● Exercise details: Turn the part of the listing below that opens with the line containing "You are a GUI" and runs through the end of the listing into a JSON list of strings, one string per line, with blank lines omitted. Leave the pictures out of the result.
========
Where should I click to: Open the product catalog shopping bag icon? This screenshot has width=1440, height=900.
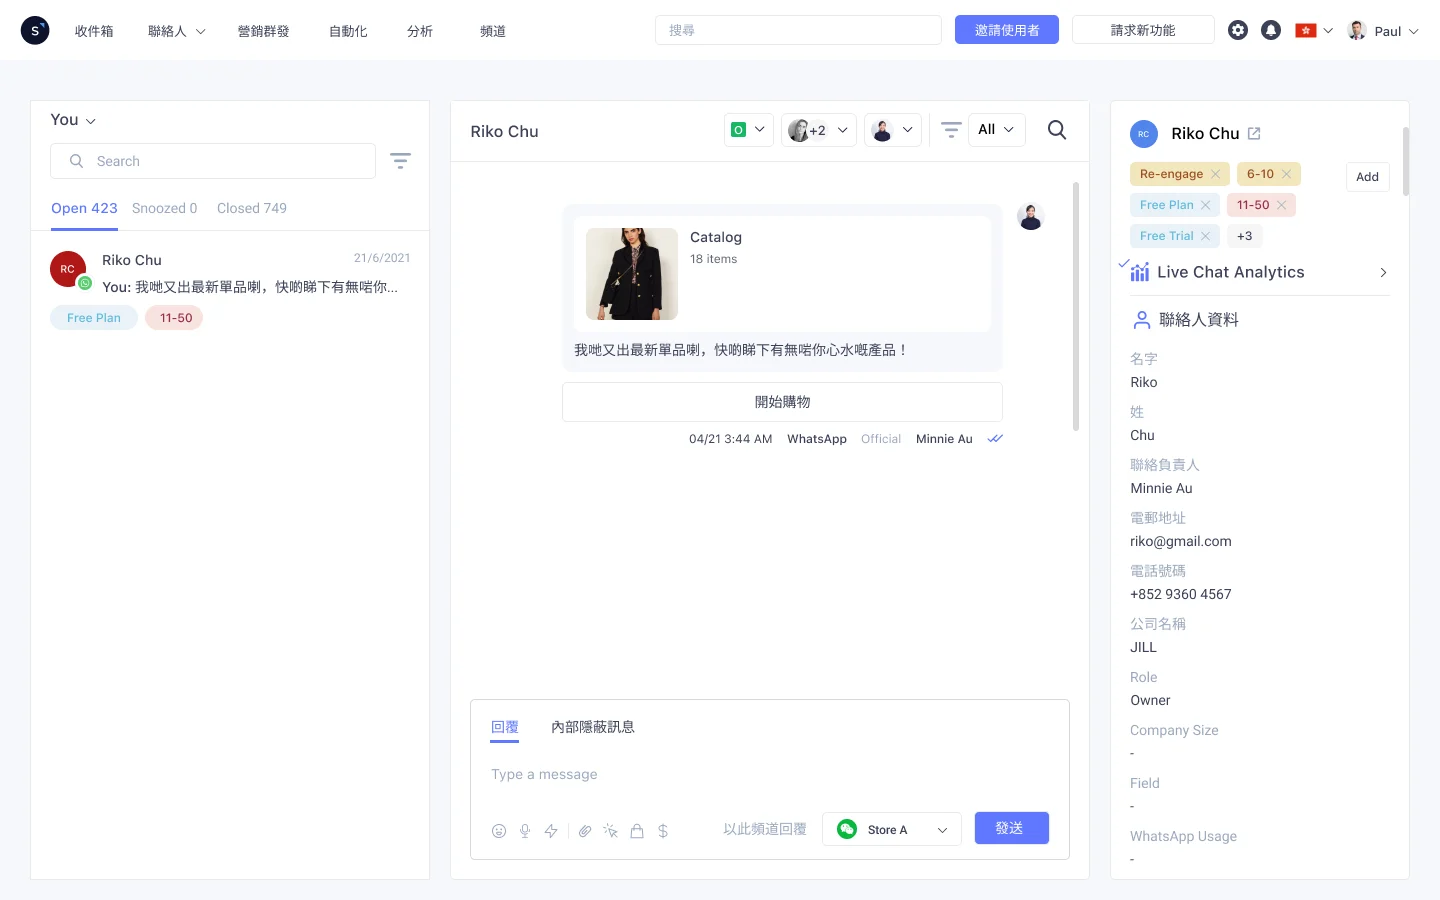(637, 830)
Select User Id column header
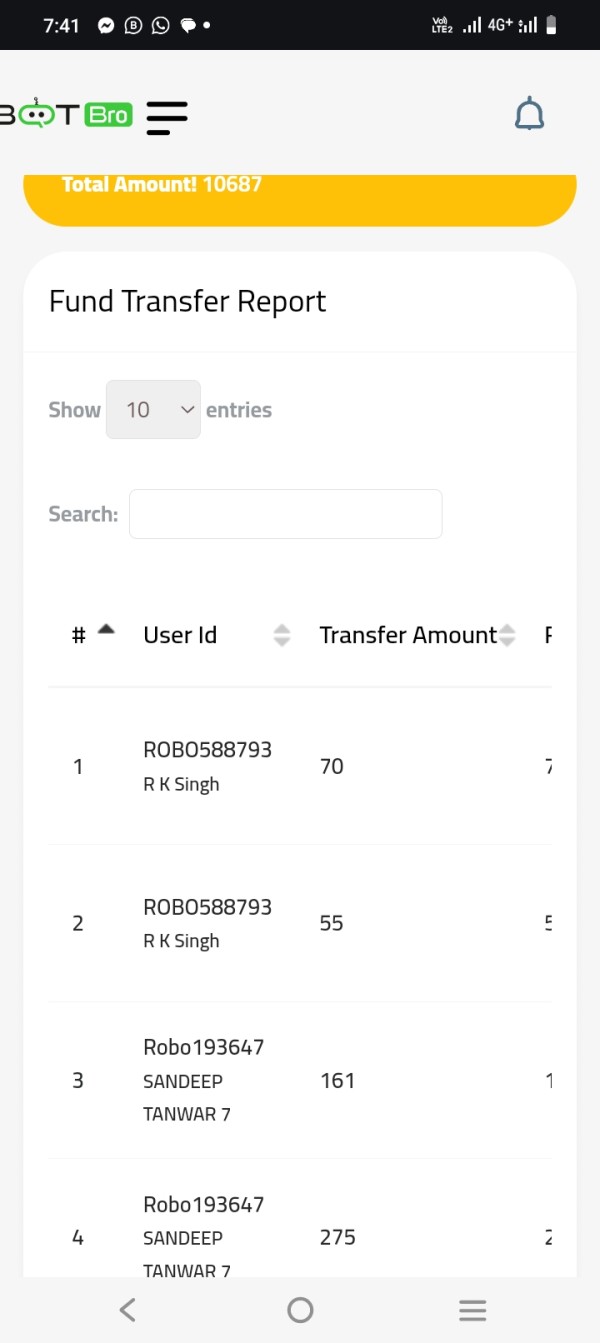This screenshot has height=1343, width=600. [180, 635]
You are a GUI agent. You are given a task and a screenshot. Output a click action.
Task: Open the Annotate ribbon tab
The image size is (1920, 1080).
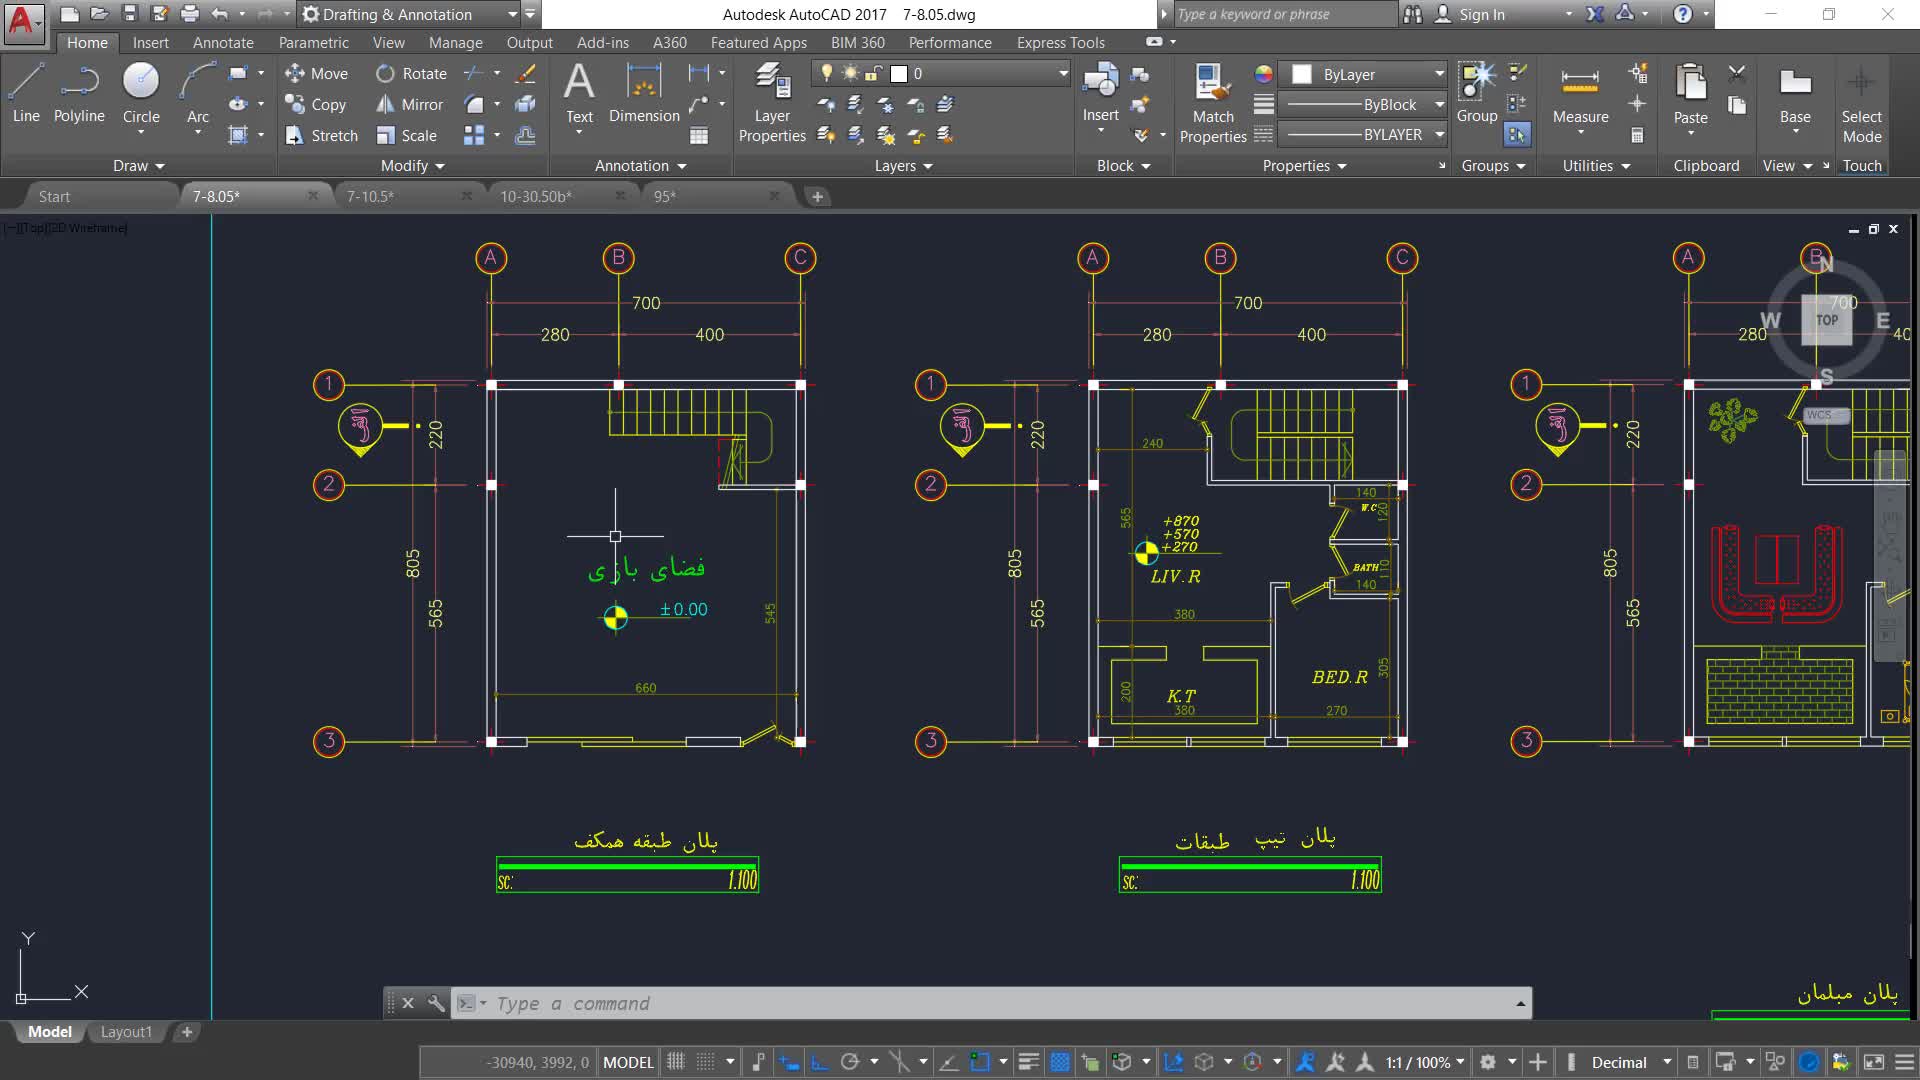click(223, 42)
========
● Complete answer:
[
  "You are a GUI agent. You are given a task and a screenshot. Output a click action.",
  "Task: Open the Annotate ribbon tab",
  "The image size is (1920, 1080).",
  "click(223, 42)"
]